Vanaf 1 november start de winterrustperiode voor de Biesbosch. De Biesbosch heeft in de winterperiode een grote verantwoordelijkheid voor de opvang van landelijke en West-Europese populaties watervogels. Verstoring tijdens deze periode kan leiden tot onvoldoende rust, wat tot gevolg kan hebben dat vogels de winter niet overleven.
De vogeltrek is momenteel in volle gang en vele tienduizenden watervogels, zoals ganzen, eenden, reigers, aalscholvers en steltlopers landen in de Biesbosch en overwinteren daar. Zij vestigen zich in reeds afgesloten natuurdelen van de Biesbosch, zoals de Kleine Noorwaard en de spaarbekkens.

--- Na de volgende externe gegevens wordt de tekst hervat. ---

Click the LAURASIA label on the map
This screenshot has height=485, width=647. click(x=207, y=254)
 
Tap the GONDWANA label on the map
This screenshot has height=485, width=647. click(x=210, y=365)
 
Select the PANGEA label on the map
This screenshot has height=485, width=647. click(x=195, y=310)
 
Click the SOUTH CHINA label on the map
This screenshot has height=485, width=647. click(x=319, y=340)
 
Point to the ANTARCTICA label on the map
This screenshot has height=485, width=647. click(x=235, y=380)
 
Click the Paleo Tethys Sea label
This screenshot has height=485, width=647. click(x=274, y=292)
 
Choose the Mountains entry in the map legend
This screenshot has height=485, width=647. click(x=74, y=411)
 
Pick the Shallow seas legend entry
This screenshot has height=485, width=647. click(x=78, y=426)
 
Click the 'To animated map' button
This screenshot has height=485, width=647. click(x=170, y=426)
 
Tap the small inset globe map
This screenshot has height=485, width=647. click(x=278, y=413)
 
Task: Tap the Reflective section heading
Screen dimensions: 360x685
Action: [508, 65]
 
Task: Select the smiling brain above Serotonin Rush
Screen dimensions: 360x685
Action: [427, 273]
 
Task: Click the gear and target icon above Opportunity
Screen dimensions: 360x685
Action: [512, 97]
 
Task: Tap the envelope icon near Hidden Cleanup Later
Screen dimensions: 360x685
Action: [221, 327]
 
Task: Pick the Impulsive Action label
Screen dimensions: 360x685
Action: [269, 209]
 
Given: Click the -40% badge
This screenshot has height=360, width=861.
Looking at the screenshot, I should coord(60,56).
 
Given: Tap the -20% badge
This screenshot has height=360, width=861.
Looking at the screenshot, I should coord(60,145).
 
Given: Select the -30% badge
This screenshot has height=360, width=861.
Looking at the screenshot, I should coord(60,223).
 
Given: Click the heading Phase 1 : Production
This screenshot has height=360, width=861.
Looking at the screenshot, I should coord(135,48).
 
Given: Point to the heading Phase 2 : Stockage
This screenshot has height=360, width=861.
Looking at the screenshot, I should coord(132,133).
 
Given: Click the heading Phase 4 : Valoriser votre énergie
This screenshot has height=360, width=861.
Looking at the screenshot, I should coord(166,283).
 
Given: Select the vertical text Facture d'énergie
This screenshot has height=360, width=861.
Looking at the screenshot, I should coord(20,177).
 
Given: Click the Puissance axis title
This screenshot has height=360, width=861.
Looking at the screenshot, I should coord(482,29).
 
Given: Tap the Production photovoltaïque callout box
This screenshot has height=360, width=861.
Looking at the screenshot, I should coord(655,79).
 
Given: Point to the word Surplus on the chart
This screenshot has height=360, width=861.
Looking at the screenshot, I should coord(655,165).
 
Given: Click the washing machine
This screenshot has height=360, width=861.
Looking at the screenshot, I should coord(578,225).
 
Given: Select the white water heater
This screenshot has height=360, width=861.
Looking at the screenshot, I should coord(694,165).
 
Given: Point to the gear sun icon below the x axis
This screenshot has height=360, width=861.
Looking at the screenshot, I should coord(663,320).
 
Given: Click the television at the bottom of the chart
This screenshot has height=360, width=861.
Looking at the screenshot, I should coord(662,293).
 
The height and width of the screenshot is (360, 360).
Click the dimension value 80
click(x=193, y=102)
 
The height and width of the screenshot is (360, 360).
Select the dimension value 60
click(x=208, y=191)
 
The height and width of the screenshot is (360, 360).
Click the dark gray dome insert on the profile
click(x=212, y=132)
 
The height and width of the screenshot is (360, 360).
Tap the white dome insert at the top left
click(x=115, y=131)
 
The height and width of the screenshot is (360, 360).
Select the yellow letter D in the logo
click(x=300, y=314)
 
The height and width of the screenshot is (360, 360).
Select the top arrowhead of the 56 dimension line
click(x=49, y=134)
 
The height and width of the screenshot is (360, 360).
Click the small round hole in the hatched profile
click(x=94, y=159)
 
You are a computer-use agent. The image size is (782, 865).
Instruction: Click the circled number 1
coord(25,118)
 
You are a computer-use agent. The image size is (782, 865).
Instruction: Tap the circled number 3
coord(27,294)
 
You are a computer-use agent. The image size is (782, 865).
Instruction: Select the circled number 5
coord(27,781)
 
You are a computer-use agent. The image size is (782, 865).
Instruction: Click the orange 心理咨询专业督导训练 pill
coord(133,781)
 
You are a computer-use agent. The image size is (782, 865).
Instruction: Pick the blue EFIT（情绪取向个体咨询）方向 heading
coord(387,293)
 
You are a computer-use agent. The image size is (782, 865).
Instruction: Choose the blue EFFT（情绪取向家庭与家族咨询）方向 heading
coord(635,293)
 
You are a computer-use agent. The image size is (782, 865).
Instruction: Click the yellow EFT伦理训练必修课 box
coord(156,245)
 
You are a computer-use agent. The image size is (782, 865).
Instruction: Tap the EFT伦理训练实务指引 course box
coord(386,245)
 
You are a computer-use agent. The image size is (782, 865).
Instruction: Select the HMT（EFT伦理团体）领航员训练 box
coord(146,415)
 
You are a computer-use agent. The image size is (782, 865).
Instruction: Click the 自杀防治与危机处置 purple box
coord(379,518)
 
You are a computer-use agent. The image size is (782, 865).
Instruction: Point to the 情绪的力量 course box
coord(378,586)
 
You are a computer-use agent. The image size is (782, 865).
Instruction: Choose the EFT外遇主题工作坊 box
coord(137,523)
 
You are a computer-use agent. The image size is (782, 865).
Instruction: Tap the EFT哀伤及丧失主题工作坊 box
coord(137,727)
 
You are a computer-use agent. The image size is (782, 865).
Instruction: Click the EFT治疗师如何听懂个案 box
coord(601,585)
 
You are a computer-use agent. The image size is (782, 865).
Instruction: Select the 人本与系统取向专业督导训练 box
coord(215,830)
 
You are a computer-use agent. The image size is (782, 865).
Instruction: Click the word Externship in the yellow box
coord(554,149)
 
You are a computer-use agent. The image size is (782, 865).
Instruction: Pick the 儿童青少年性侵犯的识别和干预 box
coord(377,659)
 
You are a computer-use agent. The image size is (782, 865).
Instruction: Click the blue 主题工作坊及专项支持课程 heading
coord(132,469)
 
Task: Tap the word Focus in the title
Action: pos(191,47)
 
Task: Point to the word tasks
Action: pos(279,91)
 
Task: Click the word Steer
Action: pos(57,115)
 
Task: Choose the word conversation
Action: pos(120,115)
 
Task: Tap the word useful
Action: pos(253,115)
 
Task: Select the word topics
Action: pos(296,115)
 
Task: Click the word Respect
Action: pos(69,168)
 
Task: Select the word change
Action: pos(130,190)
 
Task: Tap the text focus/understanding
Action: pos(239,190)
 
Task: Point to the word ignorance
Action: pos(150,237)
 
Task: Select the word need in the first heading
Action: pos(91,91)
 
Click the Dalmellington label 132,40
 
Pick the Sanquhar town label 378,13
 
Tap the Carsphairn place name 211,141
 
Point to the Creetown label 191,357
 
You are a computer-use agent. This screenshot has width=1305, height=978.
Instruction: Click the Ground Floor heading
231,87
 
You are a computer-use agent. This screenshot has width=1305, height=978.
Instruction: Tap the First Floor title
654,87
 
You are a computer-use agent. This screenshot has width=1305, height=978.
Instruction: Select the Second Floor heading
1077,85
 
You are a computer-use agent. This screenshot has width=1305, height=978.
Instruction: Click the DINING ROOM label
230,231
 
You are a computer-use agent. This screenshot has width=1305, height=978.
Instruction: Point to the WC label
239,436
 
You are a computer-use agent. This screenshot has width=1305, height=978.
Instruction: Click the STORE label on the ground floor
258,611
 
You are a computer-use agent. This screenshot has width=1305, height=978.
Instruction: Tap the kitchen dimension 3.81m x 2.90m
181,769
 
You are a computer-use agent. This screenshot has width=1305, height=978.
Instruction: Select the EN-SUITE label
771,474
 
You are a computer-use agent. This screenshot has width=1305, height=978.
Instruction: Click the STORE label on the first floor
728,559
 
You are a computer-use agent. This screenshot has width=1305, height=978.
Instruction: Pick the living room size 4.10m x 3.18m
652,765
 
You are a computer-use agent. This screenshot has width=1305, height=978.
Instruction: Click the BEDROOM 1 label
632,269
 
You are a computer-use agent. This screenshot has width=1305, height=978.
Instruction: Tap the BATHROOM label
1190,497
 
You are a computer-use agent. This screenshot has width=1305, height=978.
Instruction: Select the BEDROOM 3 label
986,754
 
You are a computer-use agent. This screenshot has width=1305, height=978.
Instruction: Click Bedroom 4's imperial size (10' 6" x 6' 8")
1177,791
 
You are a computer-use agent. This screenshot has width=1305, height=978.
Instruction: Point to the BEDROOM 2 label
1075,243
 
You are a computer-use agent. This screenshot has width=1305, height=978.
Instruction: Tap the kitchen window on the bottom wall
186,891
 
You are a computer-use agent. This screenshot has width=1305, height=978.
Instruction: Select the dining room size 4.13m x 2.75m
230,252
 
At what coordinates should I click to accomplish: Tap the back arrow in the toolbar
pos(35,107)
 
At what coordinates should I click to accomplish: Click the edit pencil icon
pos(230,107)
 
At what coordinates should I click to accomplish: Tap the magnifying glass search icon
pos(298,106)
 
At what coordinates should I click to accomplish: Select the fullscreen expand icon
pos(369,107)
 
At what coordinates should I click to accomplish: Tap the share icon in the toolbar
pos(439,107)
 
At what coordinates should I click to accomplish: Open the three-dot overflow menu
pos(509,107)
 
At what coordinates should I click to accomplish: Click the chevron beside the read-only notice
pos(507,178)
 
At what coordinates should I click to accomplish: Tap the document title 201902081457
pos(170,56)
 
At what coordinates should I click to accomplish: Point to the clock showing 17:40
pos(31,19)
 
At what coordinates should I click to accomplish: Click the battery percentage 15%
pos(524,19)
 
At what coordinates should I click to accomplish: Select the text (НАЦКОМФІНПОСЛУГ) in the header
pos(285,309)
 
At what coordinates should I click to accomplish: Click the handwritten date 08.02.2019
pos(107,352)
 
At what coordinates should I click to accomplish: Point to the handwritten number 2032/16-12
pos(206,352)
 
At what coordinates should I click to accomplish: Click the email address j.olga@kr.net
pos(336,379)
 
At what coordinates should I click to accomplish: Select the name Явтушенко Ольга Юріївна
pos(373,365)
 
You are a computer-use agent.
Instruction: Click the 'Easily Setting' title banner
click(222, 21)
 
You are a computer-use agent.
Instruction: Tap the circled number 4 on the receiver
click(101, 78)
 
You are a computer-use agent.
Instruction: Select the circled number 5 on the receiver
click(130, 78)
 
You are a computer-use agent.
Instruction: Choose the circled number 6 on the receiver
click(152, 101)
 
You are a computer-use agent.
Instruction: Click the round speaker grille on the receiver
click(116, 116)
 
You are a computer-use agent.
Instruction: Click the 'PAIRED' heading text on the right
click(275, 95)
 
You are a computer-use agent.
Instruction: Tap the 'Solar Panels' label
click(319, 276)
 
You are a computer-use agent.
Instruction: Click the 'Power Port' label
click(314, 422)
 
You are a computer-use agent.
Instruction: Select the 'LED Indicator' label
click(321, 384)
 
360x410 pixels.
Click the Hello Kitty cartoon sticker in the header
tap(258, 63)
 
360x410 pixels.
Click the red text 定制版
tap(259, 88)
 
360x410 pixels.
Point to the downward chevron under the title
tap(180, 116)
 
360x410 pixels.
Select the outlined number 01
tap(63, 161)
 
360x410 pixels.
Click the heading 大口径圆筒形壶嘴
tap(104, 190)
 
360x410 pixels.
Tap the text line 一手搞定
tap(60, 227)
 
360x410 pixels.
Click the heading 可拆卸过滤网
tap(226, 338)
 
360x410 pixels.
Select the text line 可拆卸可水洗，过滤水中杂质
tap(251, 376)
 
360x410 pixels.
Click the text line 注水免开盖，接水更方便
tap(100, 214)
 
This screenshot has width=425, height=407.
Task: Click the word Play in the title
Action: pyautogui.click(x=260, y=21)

Echter doen ze dit ook in andere delen van de Biesbosch. Deze zijn wel toegankelijk en blijven dat voor bezoekers en waterrecreanten. De Biesbosch is geen toevallige bestemming, de grote open stukken water vriezen minder snel dicht bij strenge vorst, zijn voedselrijk en de watervogels verblijven op delen die relatief beschut liggen tegen weer en wind.
Op die plaatsen is voldoende voedsel beschikbaar en wachten de vogels in de luwte van de Biesbosch. Dit doen ze tot de winter voorbij is en het voorjaar begint. Door een aantal locaties in de Biesbosch recreatief te ontzien, krijgen de watervogels hier de rust die ze nodig hebben om de winter goed door te komen. De winterrust duurt tot 1 maart. Vanaf dat moment zijn de meeste watervogels weer naar het noorden vertrokken en hebben ze voldoende energie opgedaan voor het komende broedseizoen.
Let dus een beetje op de plekken waar je vaart en vist. Misschien is het wel een plek waar je niet mag komen vanwege de vogels. Respecteer de natuur en laat de vogels met rust.